= Exercise brief =
Reproduce the part of the data that opens with the line containing "Given: Click the Large" and closes with the line containing "(x=137, y=83)", including both of those lines, word for word.

= Extracted data entries =
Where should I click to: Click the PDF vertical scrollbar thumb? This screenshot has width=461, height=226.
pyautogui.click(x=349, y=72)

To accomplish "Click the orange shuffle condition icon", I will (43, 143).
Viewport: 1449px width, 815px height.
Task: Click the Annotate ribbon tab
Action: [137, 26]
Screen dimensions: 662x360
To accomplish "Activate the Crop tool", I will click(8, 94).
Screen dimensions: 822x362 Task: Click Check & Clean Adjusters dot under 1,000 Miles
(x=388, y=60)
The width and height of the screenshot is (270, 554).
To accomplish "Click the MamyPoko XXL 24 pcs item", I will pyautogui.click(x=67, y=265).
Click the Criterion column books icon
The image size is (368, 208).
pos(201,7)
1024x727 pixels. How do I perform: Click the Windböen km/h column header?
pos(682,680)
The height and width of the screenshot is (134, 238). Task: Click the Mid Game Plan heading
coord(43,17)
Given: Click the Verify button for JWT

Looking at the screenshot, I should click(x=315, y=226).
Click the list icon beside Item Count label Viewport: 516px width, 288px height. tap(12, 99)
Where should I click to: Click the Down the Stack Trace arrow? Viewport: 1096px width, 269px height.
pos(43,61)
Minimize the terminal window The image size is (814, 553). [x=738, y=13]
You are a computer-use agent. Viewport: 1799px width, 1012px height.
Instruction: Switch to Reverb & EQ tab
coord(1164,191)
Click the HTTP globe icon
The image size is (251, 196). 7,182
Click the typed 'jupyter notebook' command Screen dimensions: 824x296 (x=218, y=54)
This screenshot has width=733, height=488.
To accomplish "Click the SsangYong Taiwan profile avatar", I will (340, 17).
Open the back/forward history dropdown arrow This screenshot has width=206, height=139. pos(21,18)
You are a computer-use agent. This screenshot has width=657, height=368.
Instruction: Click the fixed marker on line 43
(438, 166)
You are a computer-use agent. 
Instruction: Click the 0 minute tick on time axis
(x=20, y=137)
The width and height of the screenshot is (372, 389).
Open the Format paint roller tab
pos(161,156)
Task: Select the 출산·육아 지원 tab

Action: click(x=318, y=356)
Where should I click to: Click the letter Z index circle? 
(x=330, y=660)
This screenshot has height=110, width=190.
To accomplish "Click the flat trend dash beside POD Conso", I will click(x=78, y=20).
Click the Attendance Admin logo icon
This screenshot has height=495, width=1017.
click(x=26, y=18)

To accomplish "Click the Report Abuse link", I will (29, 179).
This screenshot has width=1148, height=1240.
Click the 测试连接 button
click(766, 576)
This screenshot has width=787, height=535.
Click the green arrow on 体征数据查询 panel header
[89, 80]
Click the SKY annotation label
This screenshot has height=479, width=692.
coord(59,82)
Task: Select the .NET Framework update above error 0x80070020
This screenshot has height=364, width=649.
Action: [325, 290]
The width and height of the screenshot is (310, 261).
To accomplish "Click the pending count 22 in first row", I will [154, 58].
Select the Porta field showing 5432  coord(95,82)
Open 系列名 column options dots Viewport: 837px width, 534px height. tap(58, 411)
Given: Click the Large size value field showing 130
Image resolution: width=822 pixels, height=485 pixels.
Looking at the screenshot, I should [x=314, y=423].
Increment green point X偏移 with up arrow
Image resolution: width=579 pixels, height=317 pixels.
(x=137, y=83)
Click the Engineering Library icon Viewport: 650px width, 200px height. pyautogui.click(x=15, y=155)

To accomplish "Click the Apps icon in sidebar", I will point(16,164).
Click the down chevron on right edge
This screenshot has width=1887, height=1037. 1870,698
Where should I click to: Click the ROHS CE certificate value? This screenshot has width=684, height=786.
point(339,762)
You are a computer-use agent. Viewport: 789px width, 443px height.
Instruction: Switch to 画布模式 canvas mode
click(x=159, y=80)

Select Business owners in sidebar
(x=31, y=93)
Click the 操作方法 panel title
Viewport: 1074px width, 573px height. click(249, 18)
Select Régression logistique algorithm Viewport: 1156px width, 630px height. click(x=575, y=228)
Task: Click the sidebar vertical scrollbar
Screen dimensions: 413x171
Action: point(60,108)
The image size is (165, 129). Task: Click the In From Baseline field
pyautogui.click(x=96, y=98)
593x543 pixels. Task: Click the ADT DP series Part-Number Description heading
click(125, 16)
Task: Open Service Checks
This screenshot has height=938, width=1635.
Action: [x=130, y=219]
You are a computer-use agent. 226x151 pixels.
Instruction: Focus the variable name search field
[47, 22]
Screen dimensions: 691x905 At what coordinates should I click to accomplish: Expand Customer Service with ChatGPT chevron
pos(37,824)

= Worked solution =
Given: Click the Large size value field showing 130
Image resolution: width=822 pixels, height=485 pixels.
Looking at the screenshot, I should [x=314, y=423].
Increment green point X偏移 with up arrow
Image resolution: width=579 pixels, height=317 pixels.
(x=137, y=83)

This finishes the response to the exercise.